Just recently, Inspector Trevor Beggs of Tamaki Makaurau Police revealed the most commonly stolen vehicles across Auckland, and there aren't too many surprises on the list.
“The most commonly stolen vehicle models during this period were the Mazda Demio (825) and Nissan Tiida (777),” Beggs said.
“Rounding out the top five most commonly stolen vehicles were the Mazda Atenza (364), Subaru Legacy (304) and Subaru Impreza (243).
“These five vehicle models made up over 25 per cent of all vehicles stolen across Auckland in the past year.”
According to the report, close to 9500 vehicles were reported stolen throughout the last year, with about 6900 of these vehicles being recovered eventually.
A majority of these vehicles are reportedly taken from public and commercial areas like shopping centre and supermarket carparks.

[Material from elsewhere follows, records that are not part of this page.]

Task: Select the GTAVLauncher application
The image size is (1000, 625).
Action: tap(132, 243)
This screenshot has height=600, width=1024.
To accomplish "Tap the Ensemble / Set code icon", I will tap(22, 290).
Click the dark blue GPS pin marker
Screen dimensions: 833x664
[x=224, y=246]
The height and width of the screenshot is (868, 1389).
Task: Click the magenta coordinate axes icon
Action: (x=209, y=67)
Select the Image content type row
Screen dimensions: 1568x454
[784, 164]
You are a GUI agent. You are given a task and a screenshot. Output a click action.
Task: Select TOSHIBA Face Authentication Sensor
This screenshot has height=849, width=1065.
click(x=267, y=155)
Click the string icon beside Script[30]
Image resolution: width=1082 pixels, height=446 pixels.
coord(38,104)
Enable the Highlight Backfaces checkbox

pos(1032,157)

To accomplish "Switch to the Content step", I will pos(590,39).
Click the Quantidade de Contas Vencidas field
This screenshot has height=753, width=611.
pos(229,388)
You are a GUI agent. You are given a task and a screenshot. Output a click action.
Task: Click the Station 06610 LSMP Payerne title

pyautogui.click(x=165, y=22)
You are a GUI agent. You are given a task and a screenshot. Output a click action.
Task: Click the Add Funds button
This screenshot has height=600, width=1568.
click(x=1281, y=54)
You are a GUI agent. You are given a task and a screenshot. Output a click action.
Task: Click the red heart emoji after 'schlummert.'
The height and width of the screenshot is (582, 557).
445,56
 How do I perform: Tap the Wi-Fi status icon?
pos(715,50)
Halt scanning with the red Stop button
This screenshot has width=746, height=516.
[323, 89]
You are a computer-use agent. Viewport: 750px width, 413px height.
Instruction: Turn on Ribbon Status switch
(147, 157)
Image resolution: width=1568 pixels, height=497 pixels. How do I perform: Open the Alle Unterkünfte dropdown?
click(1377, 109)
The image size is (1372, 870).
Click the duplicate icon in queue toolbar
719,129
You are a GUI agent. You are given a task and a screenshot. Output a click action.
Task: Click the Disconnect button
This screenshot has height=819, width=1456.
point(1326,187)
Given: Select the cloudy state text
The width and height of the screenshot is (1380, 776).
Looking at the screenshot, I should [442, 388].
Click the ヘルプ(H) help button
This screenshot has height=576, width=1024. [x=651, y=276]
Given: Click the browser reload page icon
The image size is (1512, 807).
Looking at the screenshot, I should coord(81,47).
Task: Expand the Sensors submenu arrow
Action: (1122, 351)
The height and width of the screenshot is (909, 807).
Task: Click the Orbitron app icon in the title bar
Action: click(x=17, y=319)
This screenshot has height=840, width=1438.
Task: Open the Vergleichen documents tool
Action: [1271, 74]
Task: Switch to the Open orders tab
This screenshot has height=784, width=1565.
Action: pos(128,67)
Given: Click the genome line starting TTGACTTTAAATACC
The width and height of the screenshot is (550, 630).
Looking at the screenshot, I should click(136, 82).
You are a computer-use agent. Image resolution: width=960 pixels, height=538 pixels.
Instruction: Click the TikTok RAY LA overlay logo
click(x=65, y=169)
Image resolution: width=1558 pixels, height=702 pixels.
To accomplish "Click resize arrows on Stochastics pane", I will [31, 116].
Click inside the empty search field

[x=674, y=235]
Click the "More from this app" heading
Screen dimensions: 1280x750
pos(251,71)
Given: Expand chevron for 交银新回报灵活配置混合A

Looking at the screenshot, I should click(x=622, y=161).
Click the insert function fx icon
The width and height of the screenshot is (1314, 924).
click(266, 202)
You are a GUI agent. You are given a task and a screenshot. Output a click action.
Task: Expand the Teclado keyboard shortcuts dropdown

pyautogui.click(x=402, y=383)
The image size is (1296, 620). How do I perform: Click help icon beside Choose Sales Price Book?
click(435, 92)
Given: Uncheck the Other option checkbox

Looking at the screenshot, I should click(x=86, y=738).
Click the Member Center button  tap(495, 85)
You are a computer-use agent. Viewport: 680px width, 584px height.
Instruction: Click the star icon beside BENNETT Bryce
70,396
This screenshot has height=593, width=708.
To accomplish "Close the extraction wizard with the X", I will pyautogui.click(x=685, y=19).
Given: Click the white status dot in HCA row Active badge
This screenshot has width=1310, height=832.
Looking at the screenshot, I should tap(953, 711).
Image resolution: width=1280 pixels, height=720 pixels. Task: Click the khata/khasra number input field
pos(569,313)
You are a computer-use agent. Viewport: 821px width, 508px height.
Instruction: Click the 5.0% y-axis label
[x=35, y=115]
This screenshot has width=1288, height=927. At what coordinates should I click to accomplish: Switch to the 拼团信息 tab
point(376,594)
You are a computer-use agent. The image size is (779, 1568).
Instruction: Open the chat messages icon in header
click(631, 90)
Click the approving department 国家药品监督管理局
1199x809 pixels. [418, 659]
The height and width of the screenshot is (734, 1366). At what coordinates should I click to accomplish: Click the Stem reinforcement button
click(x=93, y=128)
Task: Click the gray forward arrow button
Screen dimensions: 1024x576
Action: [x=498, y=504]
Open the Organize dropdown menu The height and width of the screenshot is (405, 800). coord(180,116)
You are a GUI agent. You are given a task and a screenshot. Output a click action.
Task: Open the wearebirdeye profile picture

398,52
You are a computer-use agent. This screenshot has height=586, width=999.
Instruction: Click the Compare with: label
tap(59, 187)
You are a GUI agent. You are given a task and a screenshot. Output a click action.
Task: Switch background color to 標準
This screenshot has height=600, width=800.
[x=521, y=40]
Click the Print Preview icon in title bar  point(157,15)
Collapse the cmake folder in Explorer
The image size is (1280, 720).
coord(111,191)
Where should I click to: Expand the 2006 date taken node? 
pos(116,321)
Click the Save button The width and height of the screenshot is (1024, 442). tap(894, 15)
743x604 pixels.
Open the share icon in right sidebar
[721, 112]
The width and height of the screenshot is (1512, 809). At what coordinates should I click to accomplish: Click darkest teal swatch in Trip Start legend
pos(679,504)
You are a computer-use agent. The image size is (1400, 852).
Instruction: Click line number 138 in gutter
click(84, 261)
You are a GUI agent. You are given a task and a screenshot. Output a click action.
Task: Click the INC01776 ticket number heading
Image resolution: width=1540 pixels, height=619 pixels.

Cars parked outside houses also make up a large pecentage.
“Some vehicle models are seen by offenders as being easier to steal than others, and these models are being specifically targeted,” Beggs said.
“The vehicles are often used to commit further offences and harm in our community.
“Many used imported second hand vehicles do not have factory-fitted immobilisers, making them a preferred targets for offenders.
“We always encourage vehicle owners to take simple steps to prevent their vehicles being taken, but owners of these particular models should be aware that their vehicles are the most frequently targeted and they need to take precautions."
“Vehicle crime tends to be opportunistic and offenders look for easy targets or quick gains if they see valuables left in vehicles.
“The solution is straight-forward; the more security measures you have in place, the harder it is for offenders to steal your vehicle and the less likely it is that you will be targeted.”